▶ Task to complete:
Every entry below, first to last, should be restated word for word.

▶ Exercise inputs:
○ ○ ○ ○ ○

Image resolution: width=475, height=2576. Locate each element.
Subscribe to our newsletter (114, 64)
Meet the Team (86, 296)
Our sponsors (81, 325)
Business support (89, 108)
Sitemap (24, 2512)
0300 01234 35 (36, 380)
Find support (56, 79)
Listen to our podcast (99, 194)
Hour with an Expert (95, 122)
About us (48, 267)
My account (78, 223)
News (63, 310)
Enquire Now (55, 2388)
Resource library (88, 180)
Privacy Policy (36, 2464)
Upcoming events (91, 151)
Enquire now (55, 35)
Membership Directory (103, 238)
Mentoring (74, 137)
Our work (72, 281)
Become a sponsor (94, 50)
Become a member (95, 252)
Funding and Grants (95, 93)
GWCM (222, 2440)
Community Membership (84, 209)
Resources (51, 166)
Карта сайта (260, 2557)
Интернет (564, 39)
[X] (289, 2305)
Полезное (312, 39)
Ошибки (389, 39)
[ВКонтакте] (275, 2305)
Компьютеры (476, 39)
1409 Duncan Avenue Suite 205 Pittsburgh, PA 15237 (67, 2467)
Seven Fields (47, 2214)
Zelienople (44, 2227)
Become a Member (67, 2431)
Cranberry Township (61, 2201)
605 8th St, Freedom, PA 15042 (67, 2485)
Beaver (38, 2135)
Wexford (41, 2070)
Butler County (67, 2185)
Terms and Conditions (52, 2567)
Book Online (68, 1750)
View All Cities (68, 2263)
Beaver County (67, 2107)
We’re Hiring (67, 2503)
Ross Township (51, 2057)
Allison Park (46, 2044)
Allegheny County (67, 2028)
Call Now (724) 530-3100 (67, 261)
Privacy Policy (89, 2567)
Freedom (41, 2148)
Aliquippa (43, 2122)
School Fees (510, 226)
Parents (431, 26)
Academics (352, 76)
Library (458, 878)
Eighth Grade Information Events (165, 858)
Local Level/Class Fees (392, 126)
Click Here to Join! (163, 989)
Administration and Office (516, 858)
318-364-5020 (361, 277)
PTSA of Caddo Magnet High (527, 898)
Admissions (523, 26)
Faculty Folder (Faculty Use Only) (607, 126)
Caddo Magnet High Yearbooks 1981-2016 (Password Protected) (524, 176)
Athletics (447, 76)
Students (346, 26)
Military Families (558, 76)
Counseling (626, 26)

○ ○ ○ ○ ○

▶ Solved problem:
Image resolution: width=475, height=2576. Locate each element.
Subscribe to our newsletter (114, 64)
Meet the Team (86, 296)
Our sponsors (81, 325)
Business support (89, 108)
Sitemap (24, 2512)
0300 01234 35 (36, 380)
Find support (56, 79)
Listen to our podcast (99, 194)
Hour with an Expert (95, 122)
About us (48, 267)
My account (78, 223)
News (63, 310)
Enquire Now (55, 2388)
Resource library (88, 180)
Privacy Policy (36, 2464)
Upcoming events (91, 151)
Enquire now (55, 35)
Membership Directory (103, 238)
Mentoring (74, 137)
Our work (72, 281)
Become a sponsor (94, 50)
Become a member (95, 252)
Funding and Grants (95, 93)
GWCM (222, 2440)
Community Membership (84, 209)
Resources (51, 166)
Карта сайта (260, 2557)
Интернет (564, 39)
[X] (289, 2305)
Полезное (312, 39)
Ошибки (389, 39)
[ВКонтакте] (275, 2305)
Компьютеры (476, 39)
1409 Duncan Avenue Suite 205 Pittsburgh, PA 15237 (67, 2467)
Seven Fields (47, 2214)
Zelienople (44, 2227)
Become a Member (67, 2431)
Cranberry Township (61, 2201)
605 8th St, Freedom, PA 15042 (67, 2485)
Beaver (38, 2135)
Wexford (41, 2070)
Butler County (67, 2185)
Terms and Conditions (52, 2567)
Book Online (68, 1750)
View All Cities (68, 2263)
Beaver County (67, 2107)
We’re Hiring (67, 2503)
Ross Township (51, 2057)
Allison Park (46, 2044)
Allegheny County (67, 2028)
Call Now (724) 530-3100 (67, 261)
Privacy Policy (89, 2567)
Freedom (41, 2148)
Aliquippa (43, 2122)
School Fees (510, 226)
Parents (431, 26)
Academics (352, 76)
Library (458, 878)
Eighth Grade Information Events (165, 858)
Local Level/Class Fees (392, 126)
Click Here to Join! (163, 989)
Administration and Office (516, 858)
318-364-5020 (361, 277)
PTSA of Caddo Magnet High (527, 898)
Admissions (523, 26)
Faculty Folder (Faculty Use Only) (607, 126)
Caddo Magnet High Yearbooks 1981-2016 (Password Protected) (524, 176)
Athletics (447, 76)
Students (346, 26)
Military Families (558, 76)
Counseling (626, 26)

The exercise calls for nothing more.